Królowa Elżbieta II w towarzystwie księcia Edynburga Filipa odwiedziła premiera Davida Camerona w jego siedzibie na Downing Street. Taka wizyta w brytyjskim systemie monarchii konstytucyjnej jest bardzo rzadkim wydarzeniem.

Zwykle to premier odwiedza głowę państwa w Pałacu Buckingham raz w tygodniu, gdy parlament pracuje. Odwiedziny premiera w Pałacu mają charakter.

Po raz ostatni Elżbieta II była na Downing Street przed dziewięcioma laty, w 2002 roku, gdy lokatorem pod nr. 10 był premier Tony Blair. Okazją był złoty jubileusz odziedziczenia tronu.

Przed wejściem królewską parę powitał David Cameron w towarzystwie żony Samanthy. Uwadze obserwatorów nie uszło, że Samantha Cameron mimo chłodnej aury była w jasnej, lekkiej sukience bez rękawów, za to Elżbieta II stawiła się bez kapelusza, ale w oliwkowym ciepłym żakiecie i rękawiczkach.

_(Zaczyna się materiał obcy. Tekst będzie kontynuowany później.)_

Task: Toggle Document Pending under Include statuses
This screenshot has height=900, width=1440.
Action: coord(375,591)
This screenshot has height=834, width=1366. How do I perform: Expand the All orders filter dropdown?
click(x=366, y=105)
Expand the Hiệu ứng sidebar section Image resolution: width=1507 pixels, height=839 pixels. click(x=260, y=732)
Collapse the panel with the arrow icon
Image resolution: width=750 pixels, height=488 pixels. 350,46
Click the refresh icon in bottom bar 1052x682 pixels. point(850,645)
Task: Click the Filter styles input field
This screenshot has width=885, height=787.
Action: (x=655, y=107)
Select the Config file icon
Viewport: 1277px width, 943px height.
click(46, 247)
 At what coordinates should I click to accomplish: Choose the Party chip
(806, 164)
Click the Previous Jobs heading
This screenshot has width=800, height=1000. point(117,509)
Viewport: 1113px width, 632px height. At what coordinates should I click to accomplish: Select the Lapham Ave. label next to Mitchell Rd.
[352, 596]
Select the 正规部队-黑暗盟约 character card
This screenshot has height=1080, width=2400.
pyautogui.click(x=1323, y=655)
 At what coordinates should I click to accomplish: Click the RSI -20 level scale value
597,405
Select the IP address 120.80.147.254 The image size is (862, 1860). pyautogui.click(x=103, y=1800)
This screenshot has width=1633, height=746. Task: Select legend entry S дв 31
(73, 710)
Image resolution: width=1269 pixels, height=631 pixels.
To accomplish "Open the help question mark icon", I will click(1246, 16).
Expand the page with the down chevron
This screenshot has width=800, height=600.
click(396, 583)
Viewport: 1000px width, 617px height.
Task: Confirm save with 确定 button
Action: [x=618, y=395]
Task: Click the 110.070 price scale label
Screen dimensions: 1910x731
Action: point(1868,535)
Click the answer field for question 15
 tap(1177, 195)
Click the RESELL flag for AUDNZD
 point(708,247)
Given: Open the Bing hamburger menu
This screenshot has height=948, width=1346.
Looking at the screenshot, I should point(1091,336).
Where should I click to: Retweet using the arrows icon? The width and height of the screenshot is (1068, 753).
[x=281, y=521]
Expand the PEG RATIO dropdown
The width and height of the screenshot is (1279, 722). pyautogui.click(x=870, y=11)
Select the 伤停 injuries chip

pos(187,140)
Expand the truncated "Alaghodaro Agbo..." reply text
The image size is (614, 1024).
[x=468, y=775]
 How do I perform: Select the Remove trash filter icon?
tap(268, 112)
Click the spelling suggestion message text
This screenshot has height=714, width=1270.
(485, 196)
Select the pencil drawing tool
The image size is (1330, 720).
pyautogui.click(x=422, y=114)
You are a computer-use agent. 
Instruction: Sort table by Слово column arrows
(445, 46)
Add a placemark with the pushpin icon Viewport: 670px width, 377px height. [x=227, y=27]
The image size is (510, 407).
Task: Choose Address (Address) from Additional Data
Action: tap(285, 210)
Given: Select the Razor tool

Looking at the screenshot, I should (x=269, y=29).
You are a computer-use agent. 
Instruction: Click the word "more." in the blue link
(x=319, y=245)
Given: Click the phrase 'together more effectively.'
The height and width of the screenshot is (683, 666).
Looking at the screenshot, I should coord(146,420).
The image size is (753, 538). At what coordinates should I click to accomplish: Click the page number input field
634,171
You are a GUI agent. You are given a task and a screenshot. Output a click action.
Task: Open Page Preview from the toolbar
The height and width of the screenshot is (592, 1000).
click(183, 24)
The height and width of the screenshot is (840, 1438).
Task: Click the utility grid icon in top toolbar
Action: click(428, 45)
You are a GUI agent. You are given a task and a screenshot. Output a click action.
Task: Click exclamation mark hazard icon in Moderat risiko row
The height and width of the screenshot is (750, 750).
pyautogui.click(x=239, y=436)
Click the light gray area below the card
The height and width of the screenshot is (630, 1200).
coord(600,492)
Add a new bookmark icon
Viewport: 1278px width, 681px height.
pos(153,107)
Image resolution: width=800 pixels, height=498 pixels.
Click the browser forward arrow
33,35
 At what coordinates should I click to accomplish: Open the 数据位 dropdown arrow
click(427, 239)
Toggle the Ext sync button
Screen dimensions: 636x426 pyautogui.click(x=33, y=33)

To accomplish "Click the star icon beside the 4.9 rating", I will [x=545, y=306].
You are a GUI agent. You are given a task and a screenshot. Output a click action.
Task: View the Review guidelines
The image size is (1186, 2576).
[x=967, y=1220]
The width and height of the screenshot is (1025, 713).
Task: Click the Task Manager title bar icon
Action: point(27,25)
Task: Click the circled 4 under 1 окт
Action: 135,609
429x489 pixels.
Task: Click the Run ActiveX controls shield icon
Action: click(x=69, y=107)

Cameron wystosował zaproszenie do księcia Filipa z okazji jego 90. urodzin. Na imiennym zaproszeniu widniało nazwisko księcia wraz z dopiskiem: plus jedna osoba.

Lunch na Downing Street miał charakter prywatny. Oprócz Cameronów i królewskiej pary obecny był tylko osobisty sekretarz monarchini.

Wcześniej Cameron oficjalnie upamiętnił urodziny księcia Filipa w parlamencie, dziękując mu za służbę publiczną. Książę małżonek jest patronem ok. 800 różnych organizacji dobroczynnych, choć jego patronat nad organizacją ochrony przyrody WWF wzbudza kontrowersje, ponieważ jest zapalonym myśliwym.

W brytyjskim systemie monarchii konstytucyjnej monarcha jest ponad politycznymi podziałami i nie afiszuje się ze swymi poglądami. David Cameron jest dwunastym premierem, z którym 85-letnia Elżbieta II oficjalnie współpracuje. Tron odziedziczyła i koronowana została w latach rządów Winstona Churchilla (1951-55).

Nieoficjalne doniesienia sugerują, że łatwiej jej się współpracowało z premierami wywodzącymi się z partii konserwatywnej niż z Partii Pracy, z możliwym wyjątkiem Margaret Thatcher. Tony'emu Blairowi miała za złe krucjatę przeciwko polowaniom na lisy z psią nagonką, co miało być wyrazem braku zrozumienia dla problemów wsi, a także reformę Izby Lordów.